CVE-2021-41023: 
FortiSIEM vulnerability analysis and mitigation

CVE-2021-41023 is a security vulnerability affecting Fortinet FortiSIEM Windows Agent version 4.1.4 and below. The vulnerability was discovered and disclosed in September 2021, involving unprotected storage of credentials that allows authenticated users to access agent passwords stored in plaintext within log files (NVD, CVE).

The vulnerability is classified with a CVSS v3.1 Base Score of 5.5 (Medium severity) with the vector string CVSS:3.1/AV:L/AC:L/PR:L/UI:N/S:U/C:H/I:N/A:N. This indicates local access is required, low attack complexity, low privileges required, no user interaction needed, and the scope is unchanged. The vulnerability primarily affects confidentiality with high impact, while having no impact on integrity or availability (NVD).

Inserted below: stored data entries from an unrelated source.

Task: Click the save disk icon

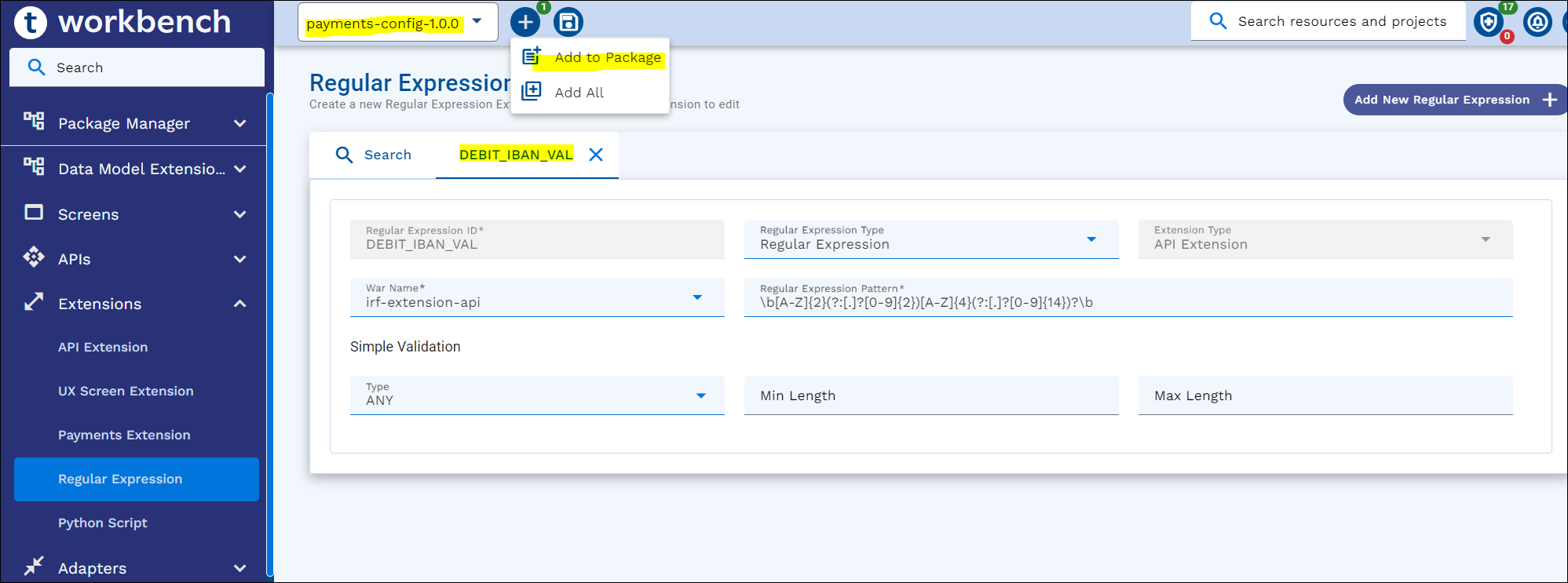Action: tap(568, 22)
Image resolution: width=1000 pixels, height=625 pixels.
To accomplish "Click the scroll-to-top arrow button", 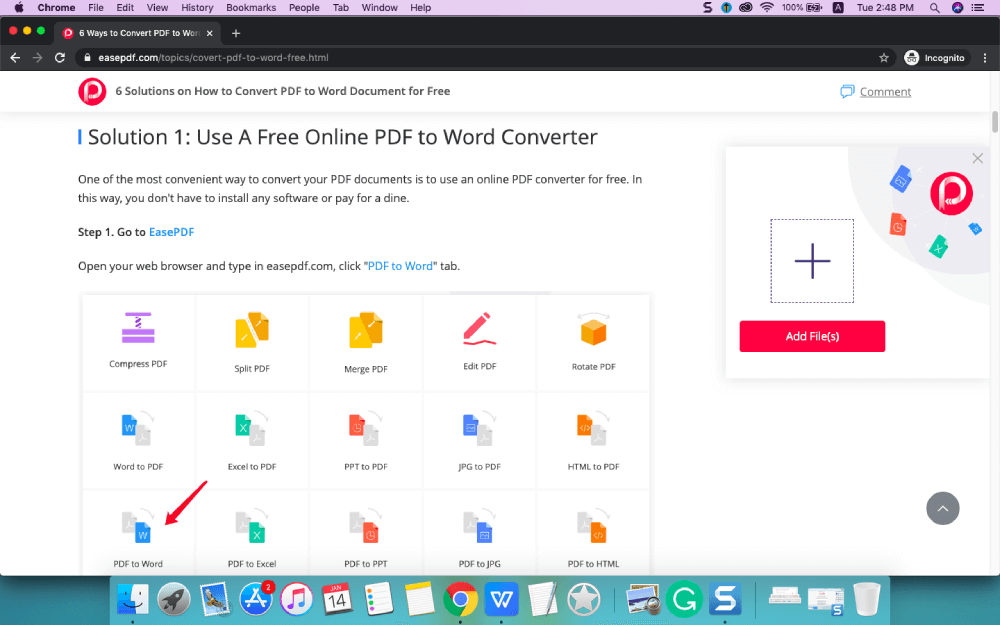I will click(x=942, y=508).
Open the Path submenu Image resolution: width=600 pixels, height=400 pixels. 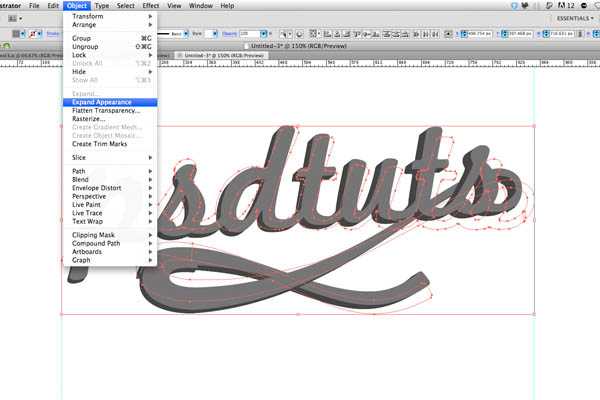[79, 171]
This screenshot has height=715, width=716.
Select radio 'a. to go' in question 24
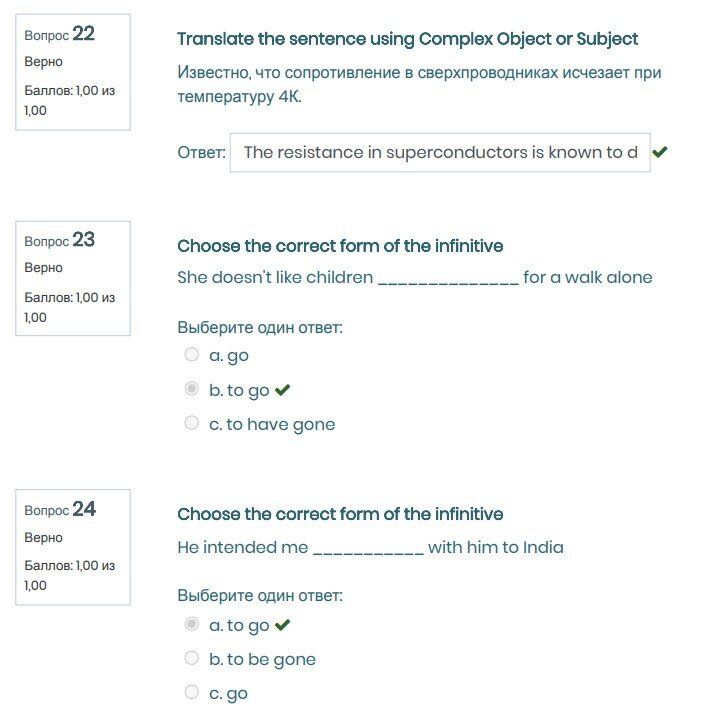[192, 625]
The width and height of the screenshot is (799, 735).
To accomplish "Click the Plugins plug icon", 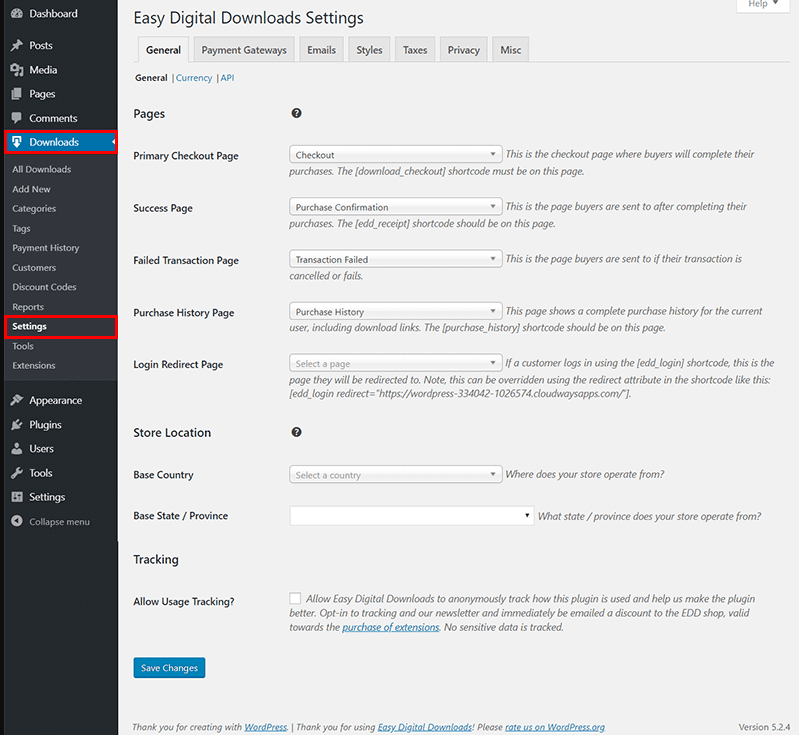I will pos(17,425).
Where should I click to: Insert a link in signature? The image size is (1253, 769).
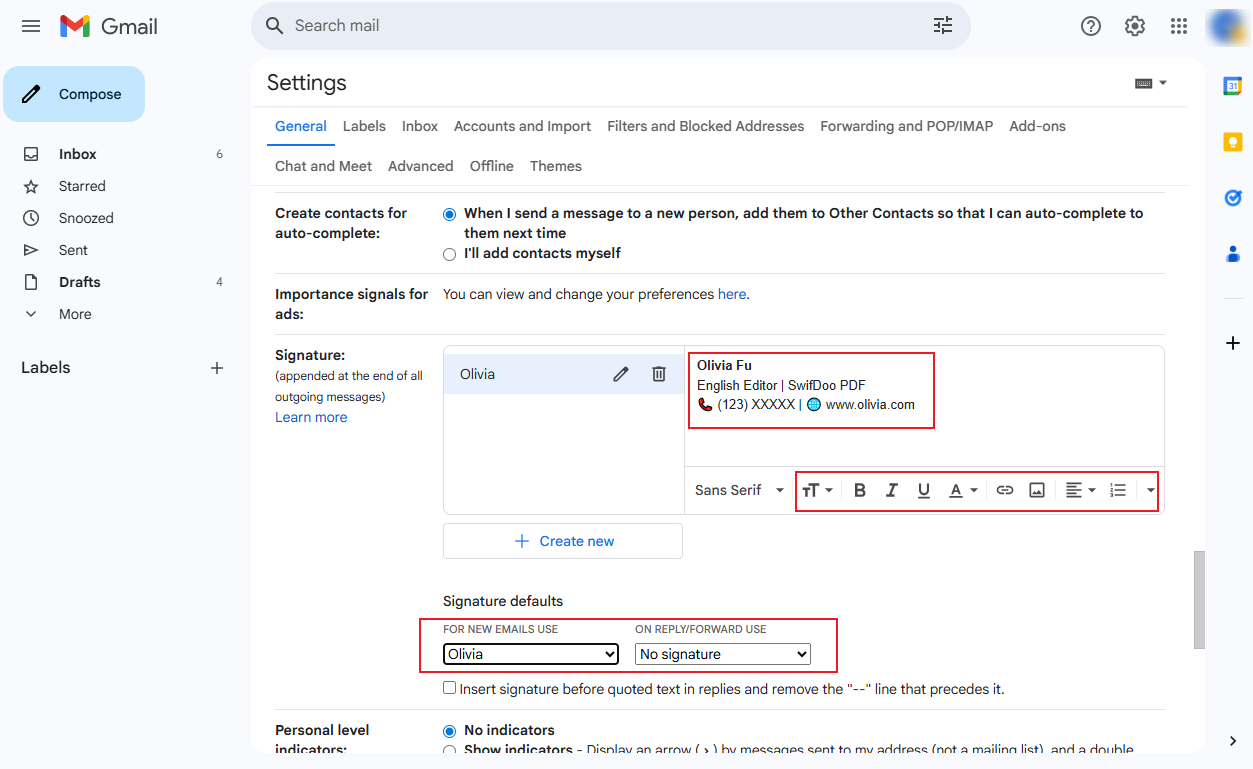pos(1005,490)
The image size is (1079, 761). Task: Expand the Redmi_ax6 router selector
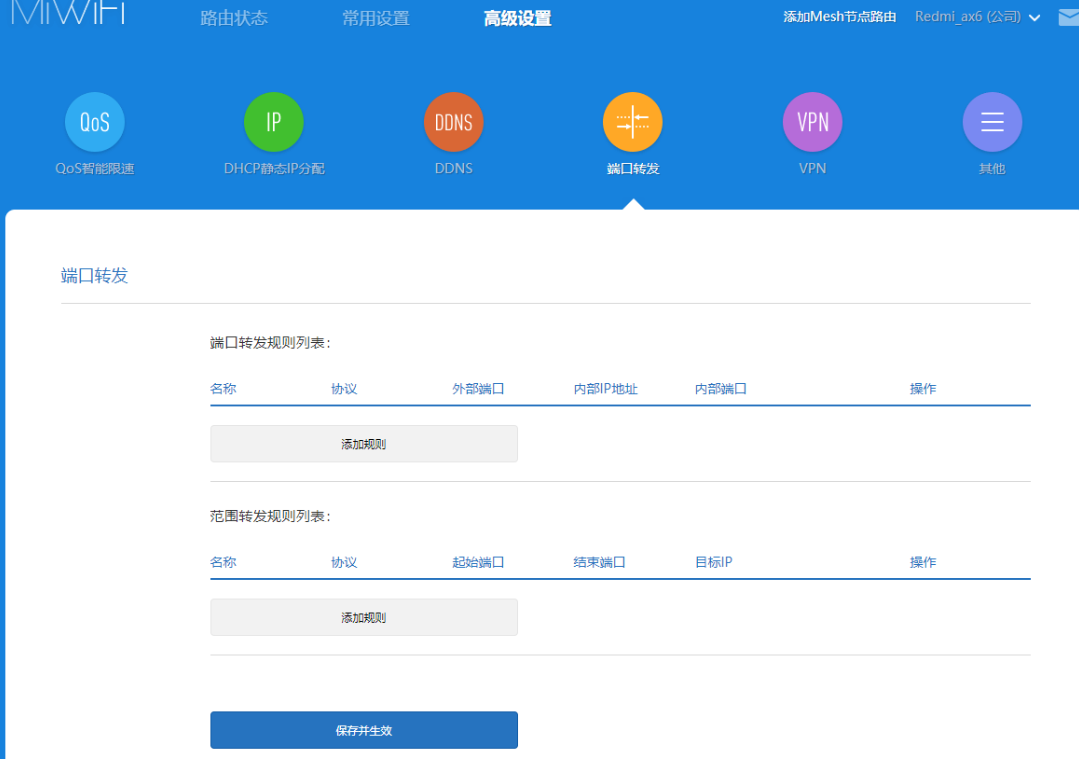click(x=975, y=17)
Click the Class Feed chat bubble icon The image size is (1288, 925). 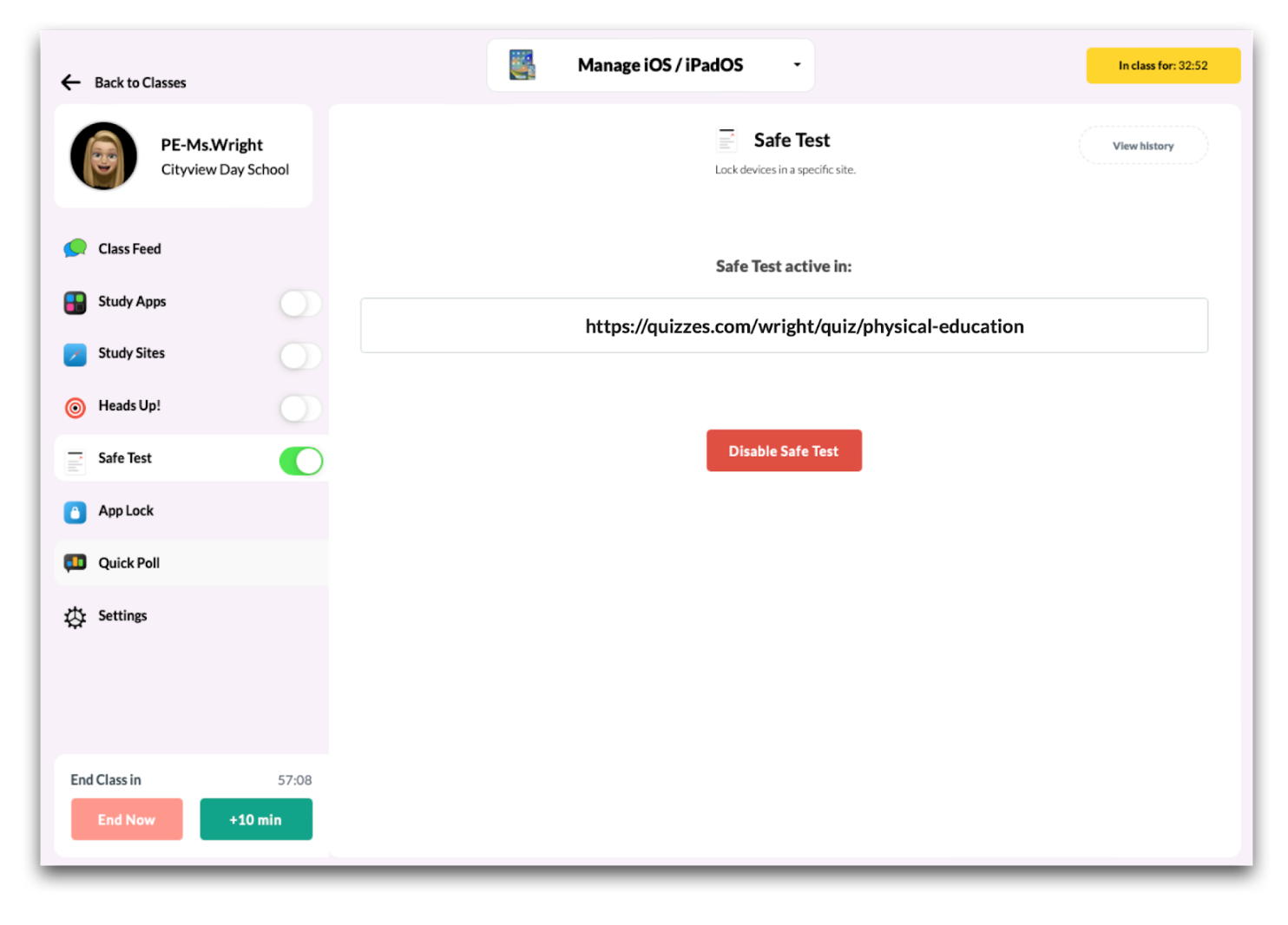click(76, 249)
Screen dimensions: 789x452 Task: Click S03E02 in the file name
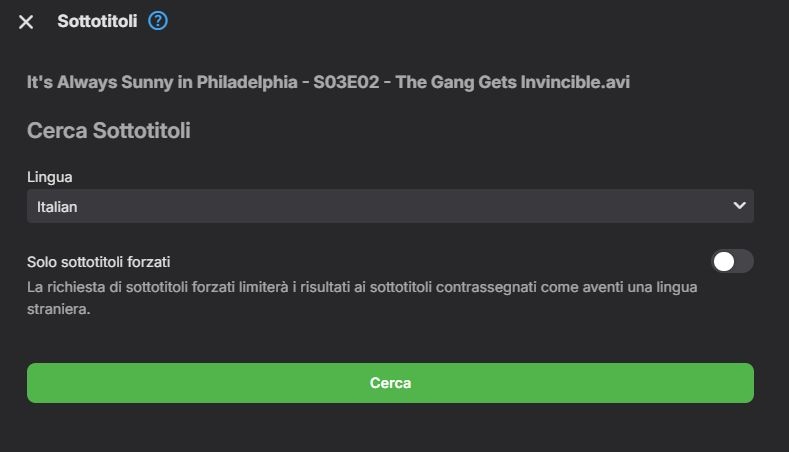pos(346,82)
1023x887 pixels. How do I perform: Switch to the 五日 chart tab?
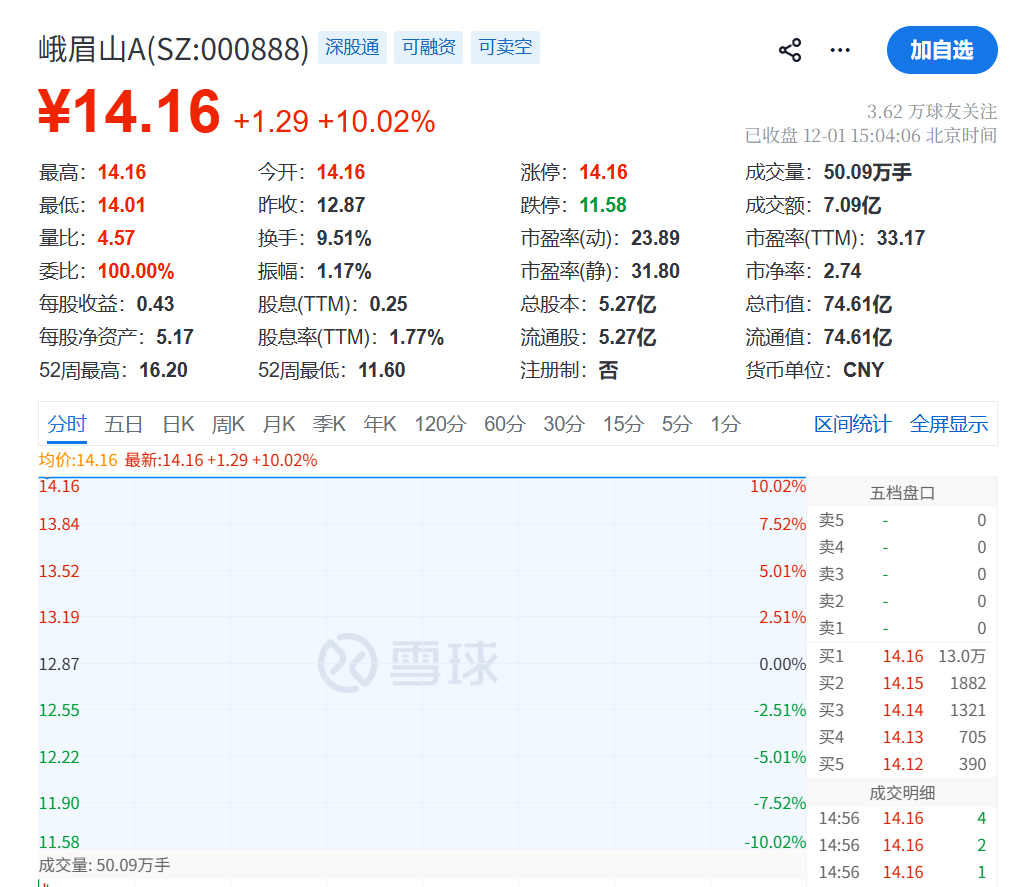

The primary impact of this vulnerability is the potential disclosure of agent passwords due to their storage in plaintext format within log files. This could allow authenticated users to access sensitive credential information, potentially leading to unauthorized access to system resources (NVD).

The vulnerability affects FortiSIEM Windows Agent version 4.1.4 and below. Users should upgrade to a version higher than 4.1.4 to address this security issue (NVD).